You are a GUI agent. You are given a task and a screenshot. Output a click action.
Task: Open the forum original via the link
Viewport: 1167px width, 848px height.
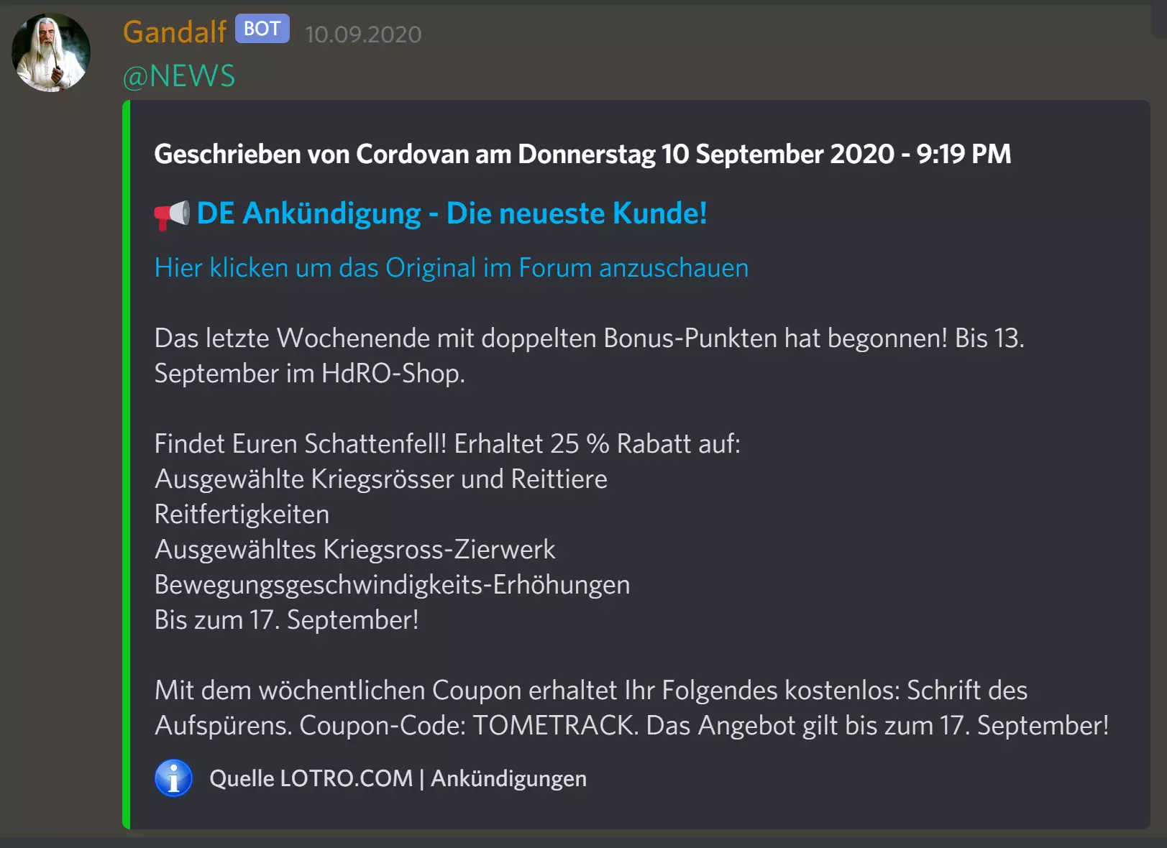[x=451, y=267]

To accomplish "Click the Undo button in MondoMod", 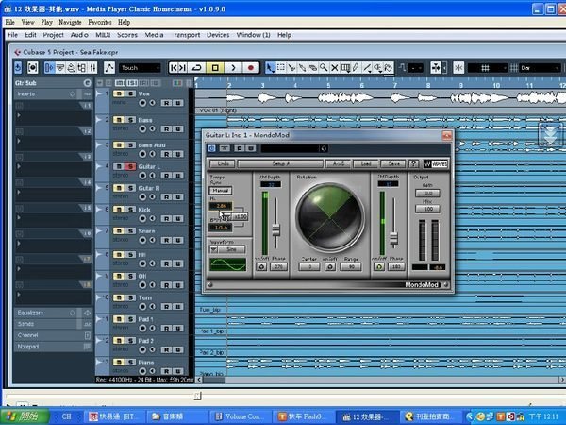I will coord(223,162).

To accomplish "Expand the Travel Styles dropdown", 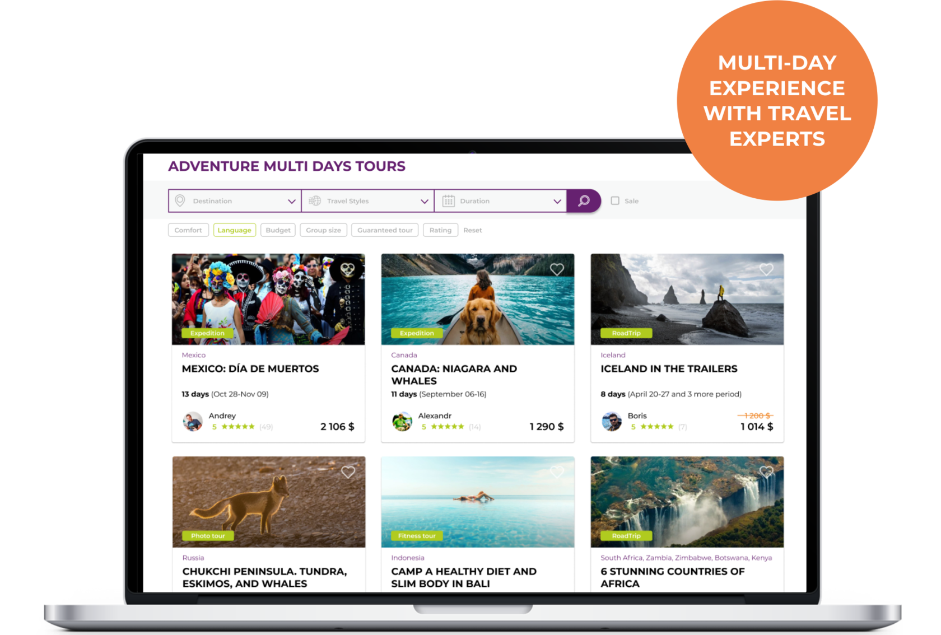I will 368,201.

□ □ □ □ □ □ □

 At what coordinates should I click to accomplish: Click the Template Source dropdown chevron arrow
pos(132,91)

□ □ □ □ □ □ □

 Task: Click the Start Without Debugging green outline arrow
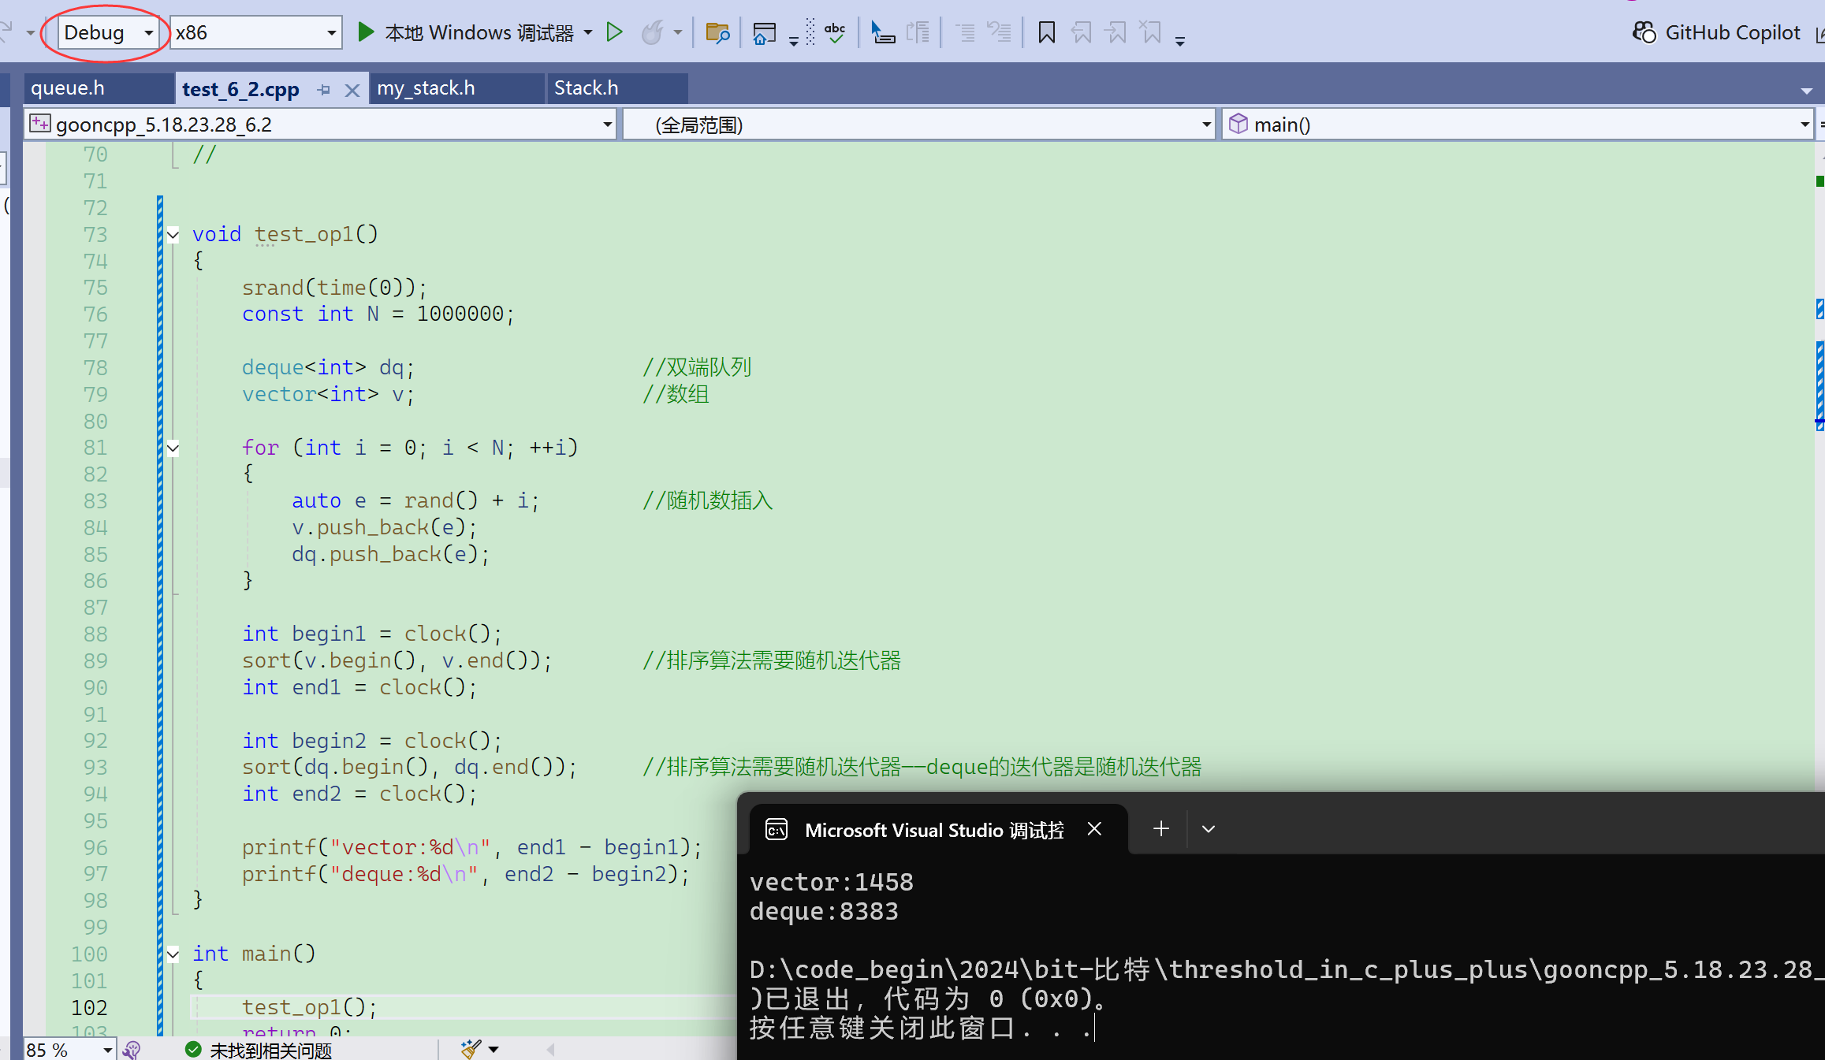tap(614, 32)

□ □ □ □ □ □ □

● REQUIRED TASK: Show every line of the entries above that contains the word "arrow". Case counts.

● WRITTEN SOLUTION:
 At what coordinates should I click to accomplish: Click the Template Source dropdown chevron arrow
 Task: Click the Start Without Debugging green outline arrow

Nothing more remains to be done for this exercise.